Dataset records:
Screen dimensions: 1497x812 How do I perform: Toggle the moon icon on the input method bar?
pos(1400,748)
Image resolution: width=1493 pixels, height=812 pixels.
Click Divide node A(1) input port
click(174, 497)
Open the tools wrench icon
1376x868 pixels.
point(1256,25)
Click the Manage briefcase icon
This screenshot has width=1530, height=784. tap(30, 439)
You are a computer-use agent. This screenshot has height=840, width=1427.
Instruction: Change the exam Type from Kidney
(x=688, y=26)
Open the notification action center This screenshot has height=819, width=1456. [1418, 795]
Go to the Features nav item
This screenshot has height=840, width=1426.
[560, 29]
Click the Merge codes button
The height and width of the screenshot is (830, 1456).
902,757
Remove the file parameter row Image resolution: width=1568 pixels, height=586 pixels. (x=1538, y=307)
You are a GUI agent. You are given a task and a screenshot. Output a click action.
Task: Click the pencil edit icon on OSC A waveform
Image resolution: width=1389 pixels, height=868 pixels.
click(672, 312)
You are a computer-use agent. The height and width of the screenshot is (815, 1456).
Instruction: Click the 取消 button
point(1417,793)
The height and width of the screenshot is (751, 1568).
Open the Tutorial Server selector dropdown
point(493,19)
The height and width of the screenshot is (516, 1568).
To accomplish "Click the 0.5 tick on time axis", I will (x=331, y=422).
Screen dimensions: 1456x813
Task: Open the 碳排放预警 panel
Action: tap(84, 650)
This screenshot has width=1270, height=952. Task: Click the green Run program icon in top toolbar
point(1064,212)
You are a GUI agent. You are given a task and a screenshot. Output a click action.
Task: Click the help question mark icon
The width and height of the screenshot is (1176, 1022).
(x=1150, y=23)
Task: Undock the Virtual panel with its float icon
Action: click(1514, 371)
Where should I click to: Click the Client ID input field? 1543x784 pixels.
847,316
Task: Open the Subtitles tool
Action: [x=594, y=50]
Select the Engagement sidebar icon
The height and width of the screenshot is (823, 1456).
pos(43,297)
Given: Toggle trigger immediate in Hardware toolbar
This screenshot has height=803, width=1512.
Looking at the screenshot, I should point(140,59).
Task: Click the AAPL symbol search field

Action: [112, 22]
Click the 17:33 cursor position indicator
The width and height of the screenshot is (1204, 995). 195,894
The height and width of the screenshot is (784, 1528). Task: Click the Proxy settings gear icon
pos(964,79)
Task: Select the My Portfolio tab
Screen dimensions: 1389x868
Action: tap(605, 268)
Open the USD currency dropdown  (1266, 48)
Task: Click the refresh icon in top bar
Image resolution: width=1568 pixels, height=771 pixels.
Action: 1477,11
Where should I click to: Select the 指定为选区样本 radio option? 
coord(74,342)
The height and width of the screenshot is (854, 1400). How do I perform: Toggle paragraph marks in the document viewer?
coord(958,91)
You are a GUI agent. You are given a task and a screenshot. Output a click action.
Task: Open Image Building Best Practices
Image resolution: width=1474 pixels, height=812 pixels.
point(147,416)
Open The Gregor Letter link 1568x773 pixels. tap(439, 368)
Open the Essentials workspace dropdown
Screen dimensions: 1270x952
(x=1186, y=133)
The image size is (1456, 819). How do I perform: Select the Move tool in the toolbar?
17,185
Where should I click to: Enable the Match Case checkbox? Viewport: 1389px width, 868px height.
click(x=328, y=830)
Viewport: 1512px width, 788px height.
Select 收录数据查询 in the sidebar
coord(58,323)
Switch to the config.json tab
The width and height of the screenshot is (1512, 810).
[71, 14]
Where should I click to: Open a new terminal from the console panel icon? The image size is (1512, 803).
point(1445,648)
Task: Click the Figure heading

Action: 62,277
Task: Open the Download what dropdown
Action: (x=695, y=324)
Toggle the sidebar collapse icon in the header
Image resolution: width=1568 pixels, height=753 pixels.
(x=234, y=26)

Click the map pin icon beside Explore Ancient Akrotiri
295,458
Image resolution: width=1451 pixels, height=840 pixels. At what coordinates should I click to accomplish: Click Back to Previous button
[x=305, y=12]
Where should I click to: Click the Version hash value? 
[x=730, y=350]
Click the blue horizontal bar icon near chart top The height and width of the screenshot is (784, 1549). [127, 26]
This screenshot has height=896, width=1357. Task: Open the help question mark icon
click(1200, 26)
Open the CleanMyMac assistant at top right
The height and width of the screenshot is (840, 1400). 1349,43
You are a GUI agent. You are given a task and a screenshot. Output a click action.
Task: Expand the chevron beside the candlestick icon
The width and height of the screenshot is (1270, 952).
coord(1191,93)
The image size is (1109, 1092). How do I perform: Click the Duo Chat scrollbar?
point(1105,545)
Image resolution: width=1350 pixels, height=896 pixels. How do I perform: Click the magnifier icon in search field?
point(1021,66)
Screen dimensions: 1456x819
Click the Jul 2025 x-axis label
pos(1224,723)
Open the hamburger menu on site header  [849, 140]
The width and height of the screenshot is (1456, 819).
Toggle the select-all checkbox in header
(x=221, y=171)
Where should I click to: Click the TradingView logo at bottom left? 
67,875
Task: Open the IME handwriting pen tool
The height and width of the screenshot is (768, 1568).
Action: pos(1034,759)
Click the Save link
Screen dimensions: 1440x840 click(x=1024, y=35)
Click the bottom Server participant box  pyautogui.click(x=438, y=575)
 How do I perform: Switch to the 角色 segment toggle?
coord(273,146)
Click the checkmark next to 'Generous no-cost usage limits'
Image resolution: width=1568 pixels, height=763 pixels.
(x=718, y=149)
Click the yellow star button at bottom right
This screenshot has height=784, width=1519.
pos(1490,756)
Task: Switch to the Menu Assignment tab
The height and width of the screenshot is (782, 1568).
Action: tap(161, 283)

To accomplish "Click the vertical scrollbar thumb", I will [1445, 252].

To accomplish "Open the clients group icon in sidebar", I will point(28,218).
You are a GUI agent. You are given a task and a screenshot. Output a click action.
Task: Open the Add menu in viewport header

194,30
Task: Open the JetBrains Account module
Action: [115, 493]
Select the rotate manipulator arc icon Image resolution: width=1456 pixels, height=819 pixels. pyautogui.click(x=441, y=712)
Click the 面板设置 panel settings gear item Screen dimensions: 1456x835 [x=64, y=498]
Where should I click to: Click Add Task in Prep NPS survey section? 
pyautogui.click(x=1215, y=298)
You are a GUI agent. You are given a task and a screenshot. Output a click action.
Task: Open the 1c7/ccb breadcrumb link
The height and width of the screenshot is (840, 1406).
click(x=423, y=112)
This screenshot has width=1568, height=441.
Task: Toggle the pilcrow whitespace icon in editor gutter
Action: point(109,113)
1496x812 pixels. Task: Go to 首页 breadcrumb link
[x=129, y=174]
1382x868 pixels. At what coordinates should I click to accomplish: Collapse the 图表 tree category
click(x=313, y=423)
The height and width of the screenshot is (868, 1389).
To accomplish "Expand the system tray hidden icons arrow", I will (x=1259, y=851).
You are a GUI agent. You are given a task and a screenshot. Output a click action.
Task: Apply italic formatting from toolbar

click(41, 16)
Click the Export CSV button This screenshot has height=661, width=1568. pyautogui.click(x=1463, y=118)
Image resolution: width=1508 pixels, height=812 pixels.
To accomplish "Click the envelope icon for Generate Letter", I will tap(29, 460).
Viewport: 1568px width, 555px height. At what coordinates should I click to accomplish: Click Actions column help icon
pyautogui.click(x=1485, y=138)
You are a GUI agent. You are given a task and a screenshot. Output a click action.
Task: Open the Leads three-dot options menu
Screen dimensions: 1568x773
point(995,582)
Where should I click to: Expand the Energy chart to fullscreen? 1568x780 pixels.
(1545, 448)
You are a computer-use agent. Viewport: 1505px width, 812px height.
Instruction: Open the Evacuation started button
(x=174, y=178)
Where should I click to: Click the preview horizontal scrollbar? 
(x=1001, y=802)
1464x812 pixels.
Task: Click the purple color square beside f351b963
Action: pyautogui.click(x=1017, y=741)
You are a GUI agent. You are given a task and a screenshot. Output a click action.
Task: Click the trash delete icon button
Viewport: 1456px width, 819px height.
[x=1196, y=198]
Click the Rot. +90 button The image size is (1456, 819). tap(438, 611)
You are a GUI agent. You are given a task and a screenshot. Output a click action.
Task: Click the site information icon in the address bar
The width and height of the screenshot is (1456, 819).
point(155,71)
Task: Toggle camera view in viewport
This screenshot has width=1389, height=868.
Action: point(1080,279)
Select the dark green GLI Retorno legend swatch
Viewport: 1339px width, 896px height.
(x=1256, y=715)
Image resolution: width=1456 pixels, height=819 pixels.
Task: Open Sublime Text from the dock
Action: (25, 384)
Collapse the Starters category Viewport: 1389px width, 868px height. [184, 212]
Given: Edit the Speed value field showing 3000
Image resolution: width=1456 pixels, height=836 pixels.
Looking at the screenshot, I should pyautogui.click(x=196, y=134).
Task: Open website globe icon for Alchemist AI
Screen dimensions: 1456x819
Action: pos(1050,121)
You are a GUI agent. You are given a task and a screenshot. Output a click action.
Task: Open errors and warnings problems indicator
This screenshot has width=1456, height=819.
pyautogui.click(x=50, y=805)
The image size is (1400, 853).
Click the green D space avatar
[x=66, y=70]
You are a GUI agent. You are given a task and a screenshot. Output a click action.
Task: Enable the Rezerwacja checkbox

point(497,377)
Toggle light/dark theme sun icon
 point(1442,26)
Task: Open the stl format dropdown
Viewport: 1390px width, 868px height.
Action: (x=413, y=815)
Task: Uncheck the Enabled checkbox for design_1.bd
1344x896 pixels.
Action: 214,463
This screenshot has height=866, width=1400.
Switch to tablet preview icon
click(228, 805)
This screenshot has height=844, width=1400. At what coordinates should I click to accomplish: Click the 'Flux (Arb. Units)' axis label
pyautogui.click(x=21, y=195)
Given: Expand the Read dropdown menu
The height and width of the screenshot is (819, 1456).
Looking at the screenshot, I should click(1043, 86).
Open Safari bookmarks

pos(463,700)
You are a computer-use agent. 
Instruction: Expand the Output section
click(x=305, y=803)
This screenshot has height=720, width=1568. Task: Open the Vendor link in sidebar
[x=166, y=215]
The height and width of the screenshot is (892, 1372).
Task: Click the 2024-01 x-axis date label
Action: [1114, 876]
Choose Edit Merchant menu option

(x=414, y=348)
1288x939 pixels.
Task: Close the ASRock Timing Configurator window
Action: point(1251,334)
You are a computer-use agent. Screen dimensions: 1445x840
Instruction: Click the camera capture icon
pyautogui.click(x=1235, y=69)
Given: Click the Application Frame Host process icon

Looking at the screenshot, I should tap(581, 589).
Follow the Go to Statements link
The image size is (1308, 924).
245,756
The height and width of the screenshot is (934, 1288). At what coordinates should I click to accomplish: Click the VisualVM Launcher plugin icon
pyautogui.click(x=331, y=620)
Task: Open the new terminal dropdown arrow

Required action:
Within the entries, find all lines that contain "arrow" and copy each one.

Answer section:
To accomplish "Expand the system tray hidden icons arrow", I will (x=1259, y=851).
Task: Open the new terminal dropdown arrow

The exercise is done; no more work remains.